De plus en plus de jeunes restent vivre chez leurs parents, qu’ils soient étudiants, chômeurs ou même jeunes actifs.
 
Près d’un jeune, âgé de de 18 à 29 ans, sur deux vit encore chez ses parents, selon une étude de l’Insee publiée le 31 janvier. En 1973, seuls deux jeunes sur cinq habitaient chez leurs parents, depuis, la situation n’a cessé de s’accentuer d’année en année. Augmentation du chômage, durée des études plus longue, logements trop onéreux, de nombreux facteurs expliquent cette nouvelle forme de cohabitation, de plus en plus répandue.

69 % des étudiants vivent chez leurs parents

Les premiers concernés sont les étudiants. Même s’ils sont plus nombreux qu’avant à prendre leur indépendance, près de sept étudiants sur dix vivent chez leurs parents. C’est notamment le cas des 18-24 ans : les étudiants représentent 58 % de l’ensemble des cohabitants. Cette situation s’inverse ensuite à partir de 25 ans, où les cohabitants sont davantage des jeunes actifs (53 %). La plupart sont des salariés, des ouvriers et/ou des jeunes en CDD. 

Les chômeurs sont également nombreux à rester chez leurs parents (58,5 %). Ils représentent près trois cohabitants sur dix, parmi les plus de 25 ans. L’étude montre d’ailleurs que le nombre de jeunes vivant chez leurs parents augmente en même temps que la courbe du chômage. Or, entre 2001 et 2013, le taux de chômage des jeunes est passé de 10,8 % à 17,1 %, d’où la présence de nombreux chômeurs chez leurs parents.

Evolution du taux de chômage et de la cohabitation. © Insee Evolution du taux de chômage et de la cohabitation. © Insee

Quand stabilité rime avec indépendance

Cependant, de nombreux facteurs poussent aussi les jeunes à gagner leur indépendance. Le premier n’a d’ailleurs rien à voir (ou presque) avec les moyens financiers, puisqu’il s’agit de la situation maritale. En effet, être en couple pousse souvent les jeunes à quitter le nid familial. Seuls 1,5 % des couples de moins de 24 ans vivent chez leurs parents. 

Autre facteur : le CDI. Parmi les 18-24 ans indépendants, deux jeunes sur cinq occupent un emploi (41,3 %). Ils sont même près du double chez les plus de 25 ans (76 %). Selon l’Insee, ces jeunes actifs ont pour la plupart obtenu un emploi stable (CDI ou fonctionnaire) ou exercent des postes de cadre ou une profession intermédiaire. Des conditions idéales pour trouver un logement.

Occupation des jeunes indépendants ou non. © Insee Occupation des jeunes indépendants ou non. © Insee

Des aides financières non-négligeables

Néanmoins, la majorité des jeunes ayant quitté le domicile familial continuent à bénéficier d’aides financières de la part de leurs parents.

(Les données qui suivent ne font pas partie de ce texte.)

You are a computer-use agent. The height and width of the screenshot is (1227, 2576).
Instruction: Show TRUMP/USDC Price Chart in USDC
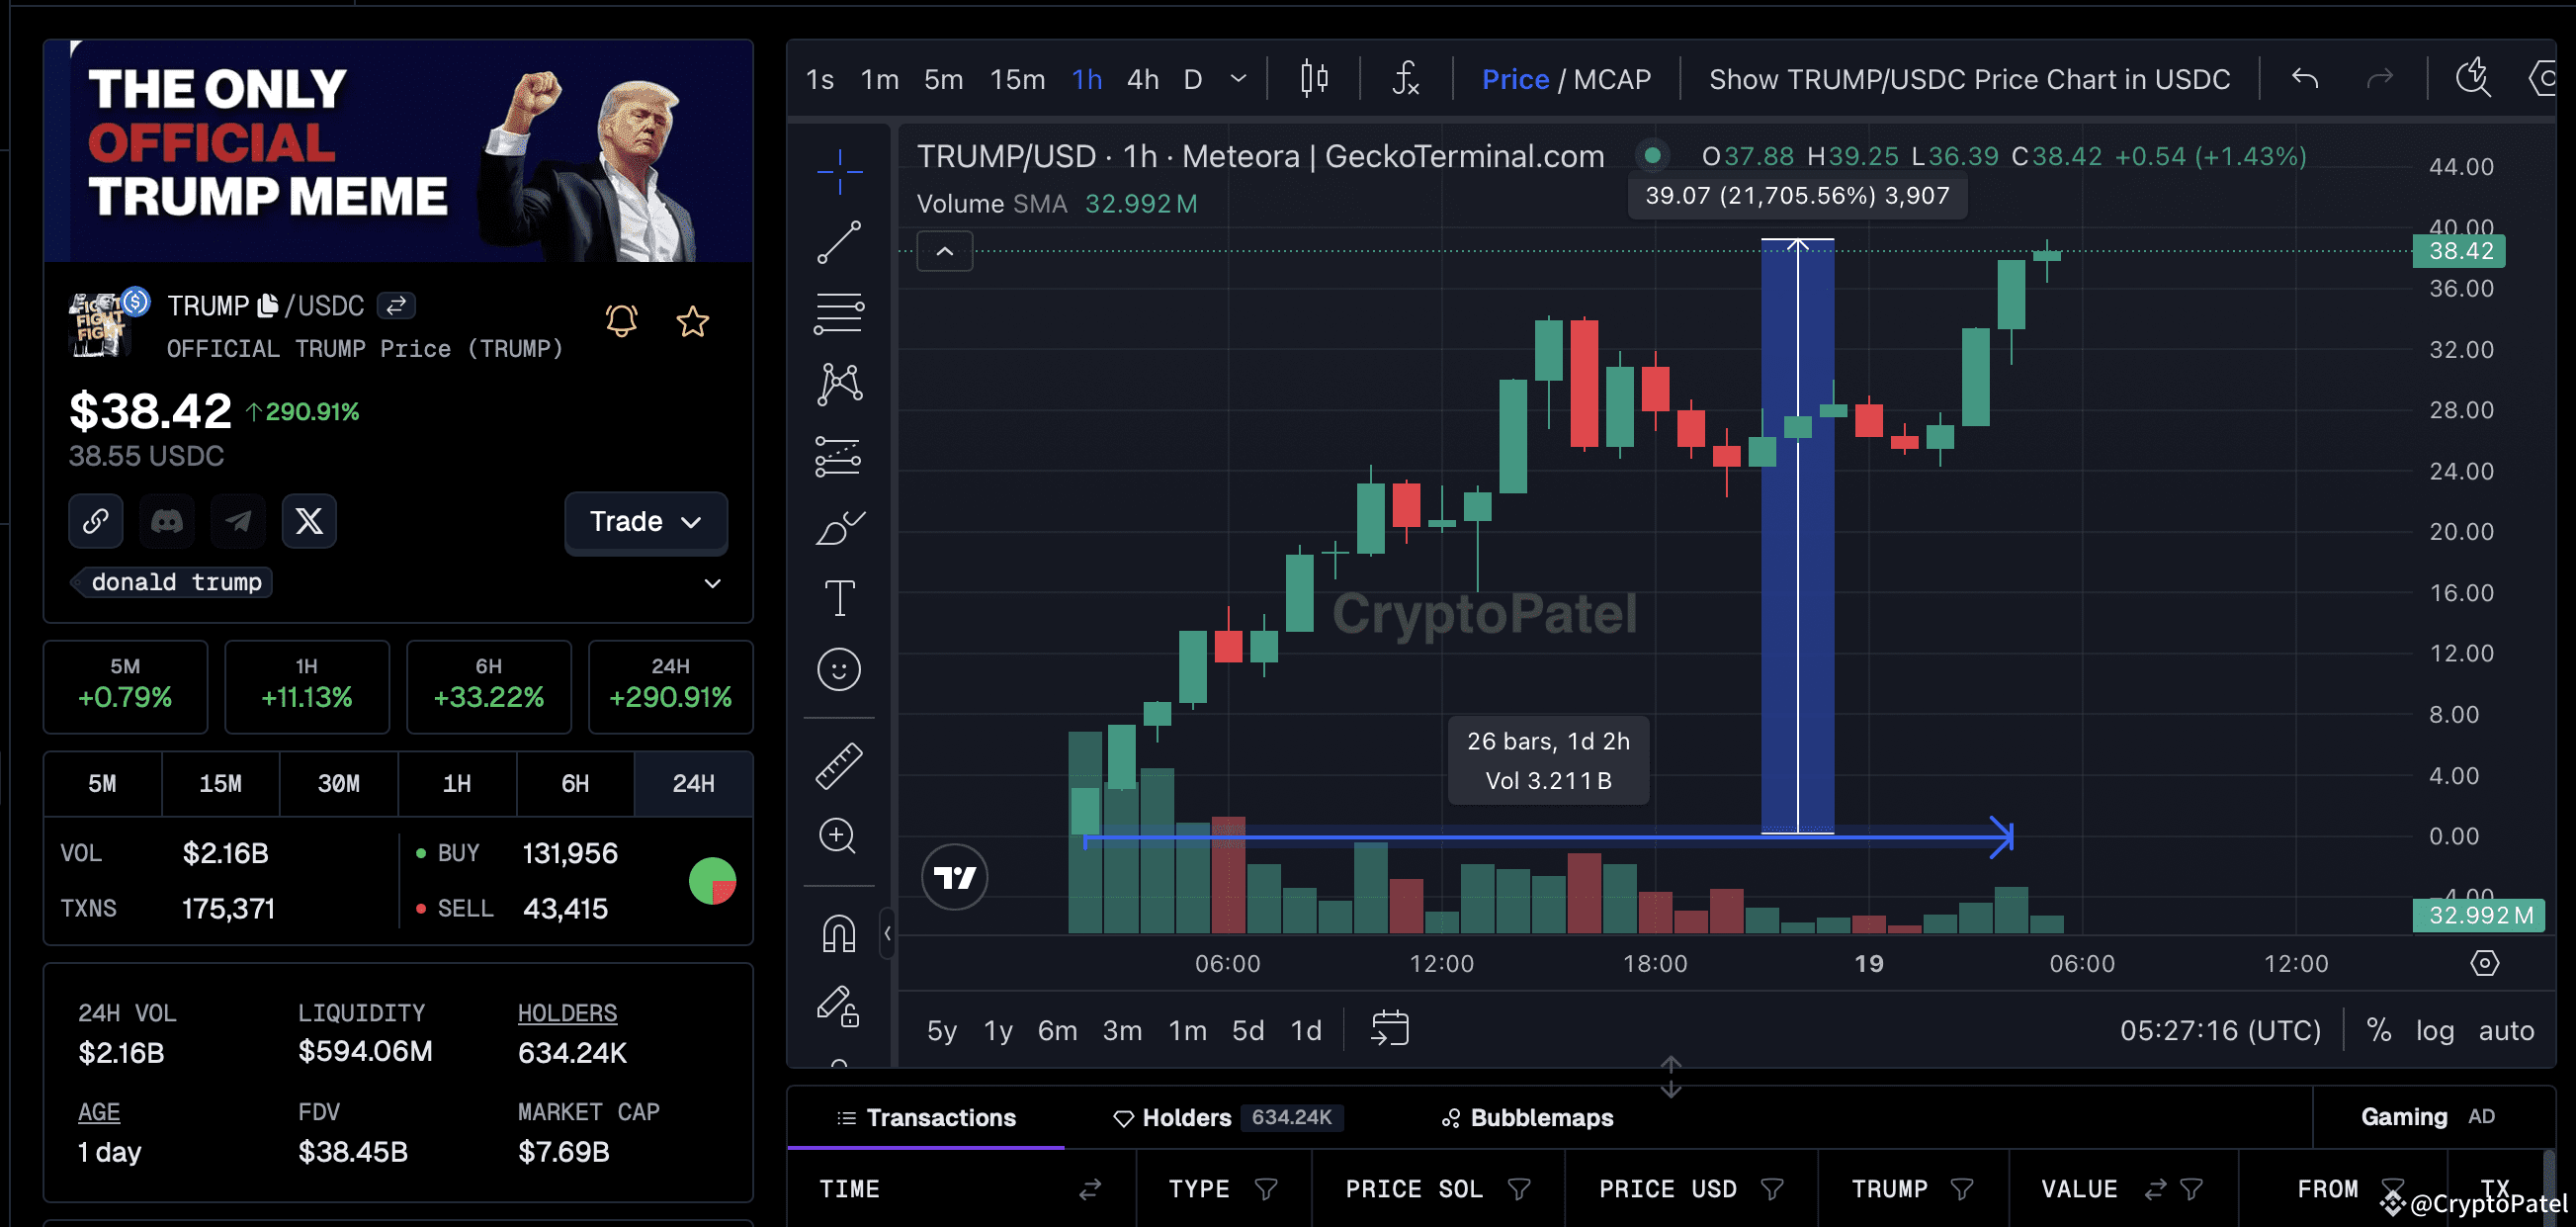pos(1968,79)

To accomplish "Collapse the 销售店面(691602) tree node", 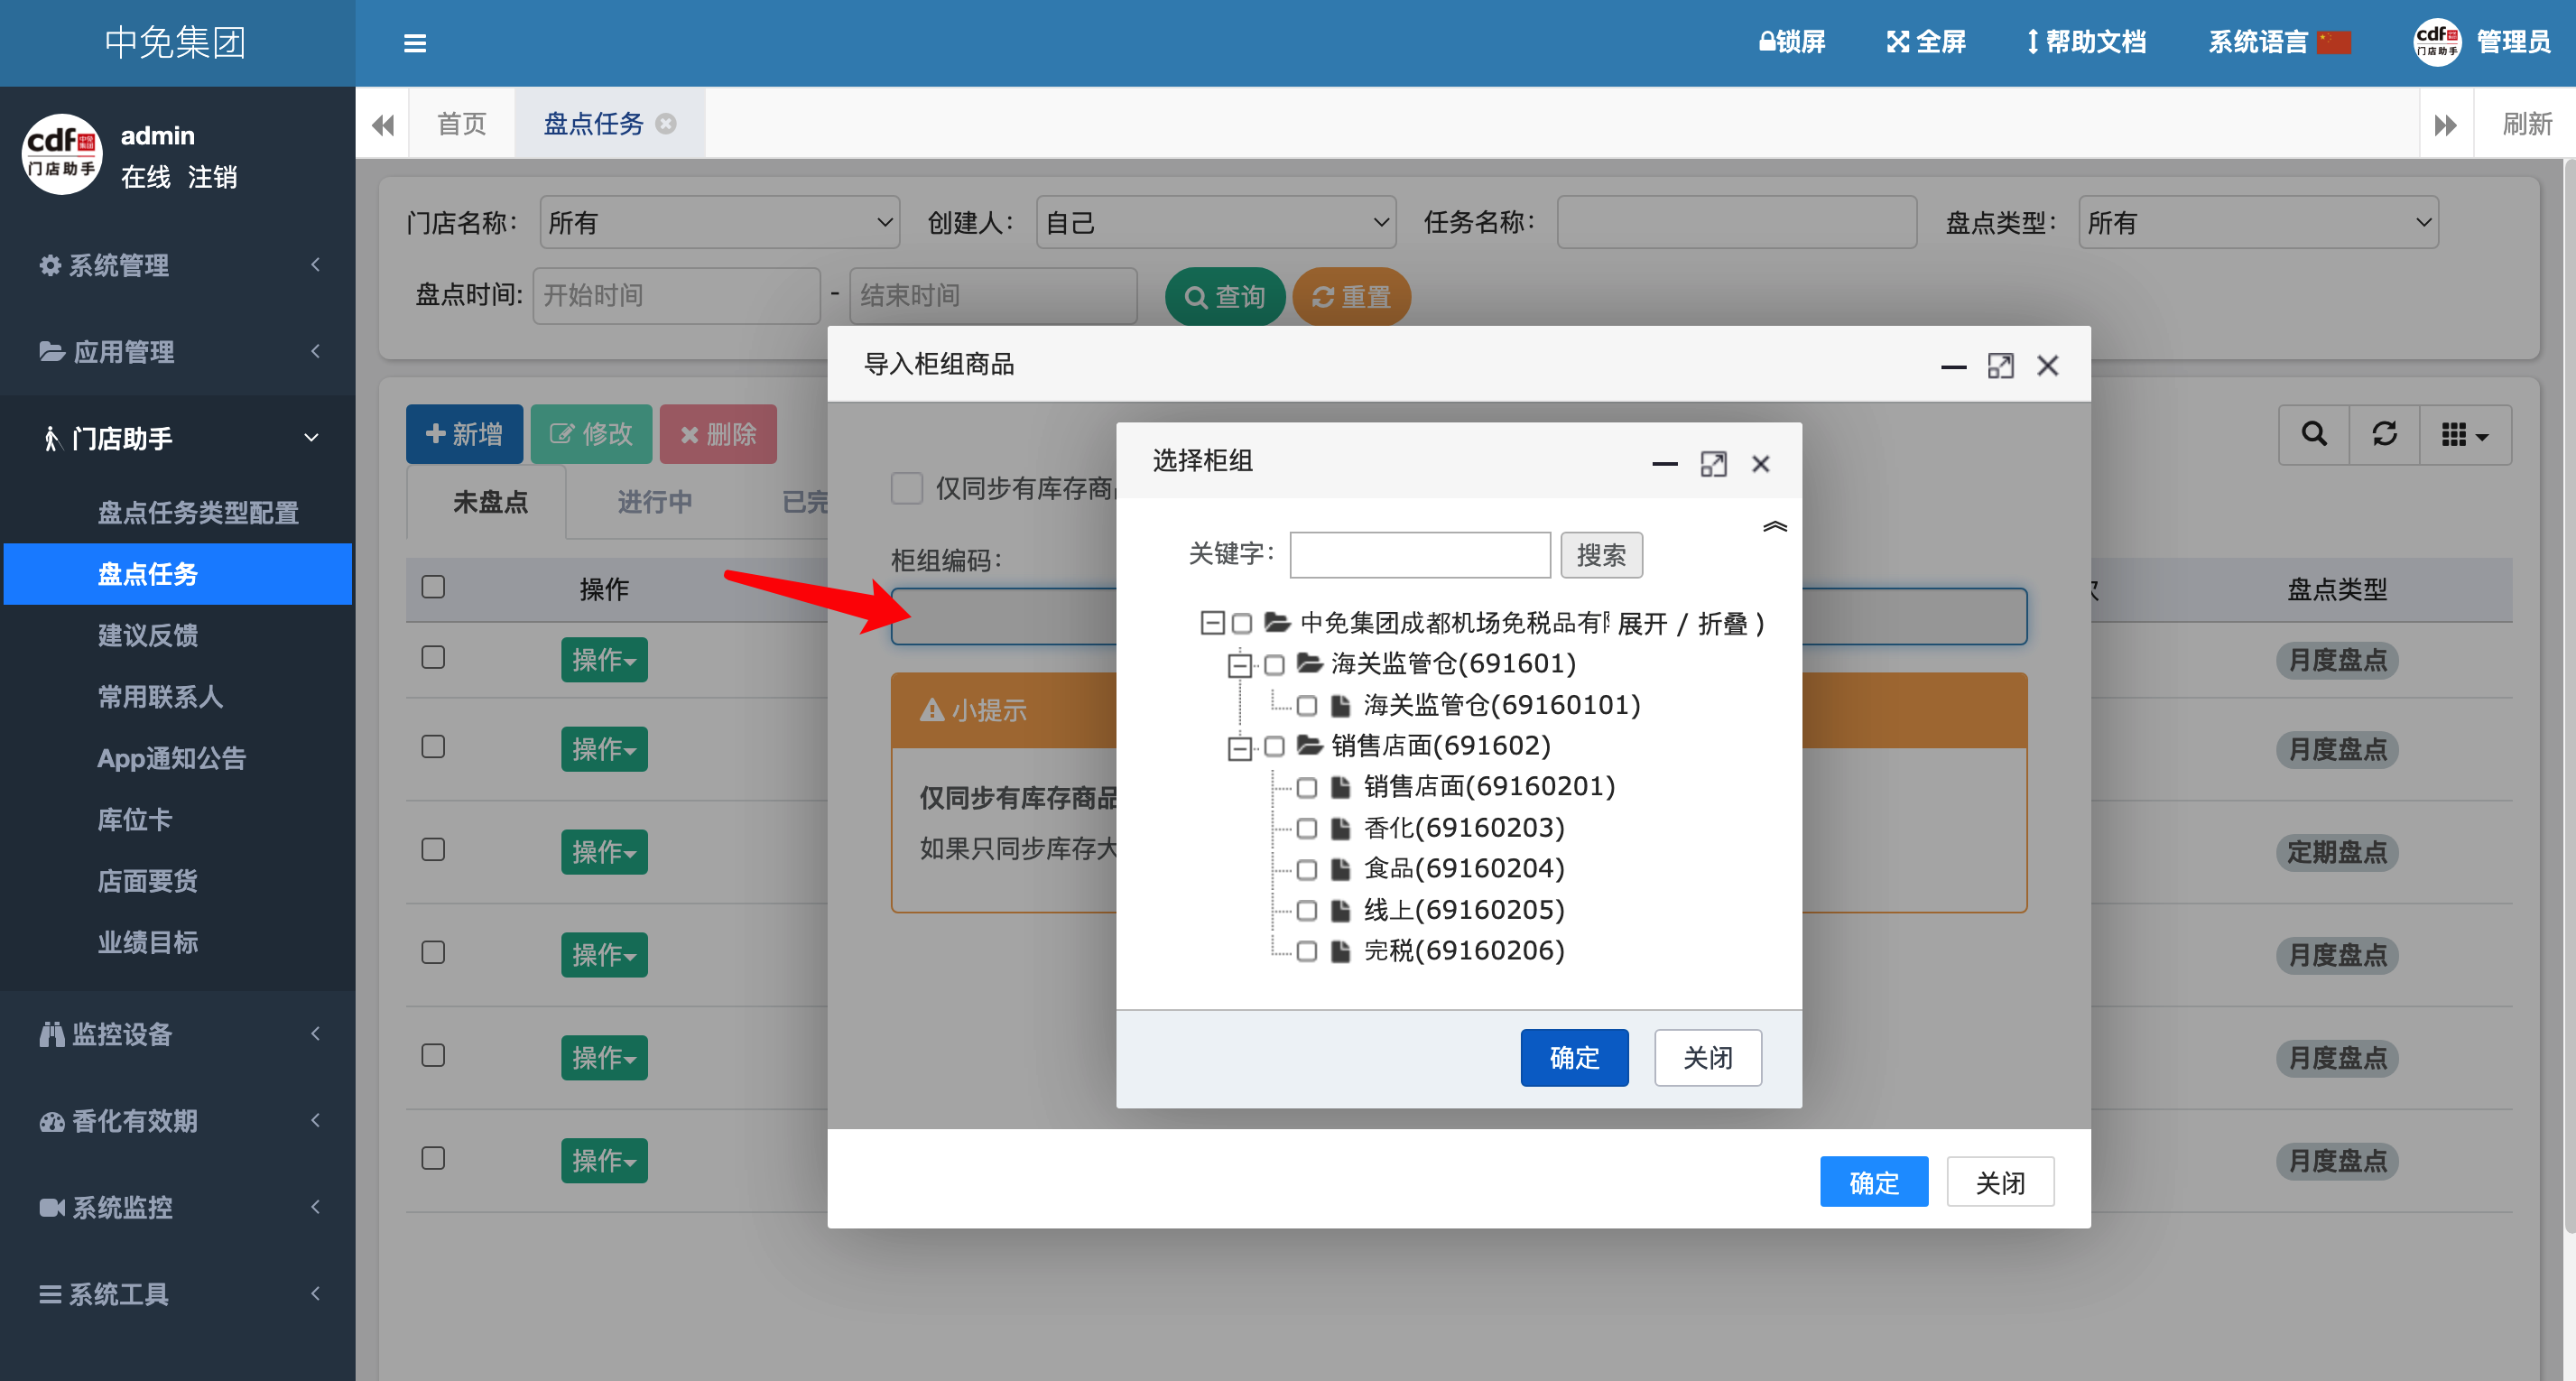I will [x=1240, y=747].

A 18 ans, sept jeunes indépendants sur dix reçoivent de l’argent de leurs parents. Ce soutien financier diminue avec l’âge. A partir de 24 ans, moins d’un jeune sur dix bénéficie d’une aide financière. 

Plus surprenant, si les parents paient en priorité les frais ordinaires de leurs enfants ou leur loyer (81 % et 55 % pour les 18-19 ans), à mesure que leurs enfants grandissent, les parents paient davantage leurs courses (74 % pour les 28-29 ans).

Aides financières de jeunes indépendants. © Insee Aides financières de jeunes indépendants. © Insee

Dans certains cas, les aides financières ne suffisent pas. Un jeune sur dix est obligé de retourner vivre chez ses parents. Une situation plutôt mal vécue par ces jeunes, puisque 74 % d’entre eux souhaiteraient retrouver leur indépendance s’ils en avaient les moyens. Contrairement à ceux qui ont toujours habité chez leurs parents : trois sur cinq resteraient chez leurs parents même s’ils en avaient les moyens.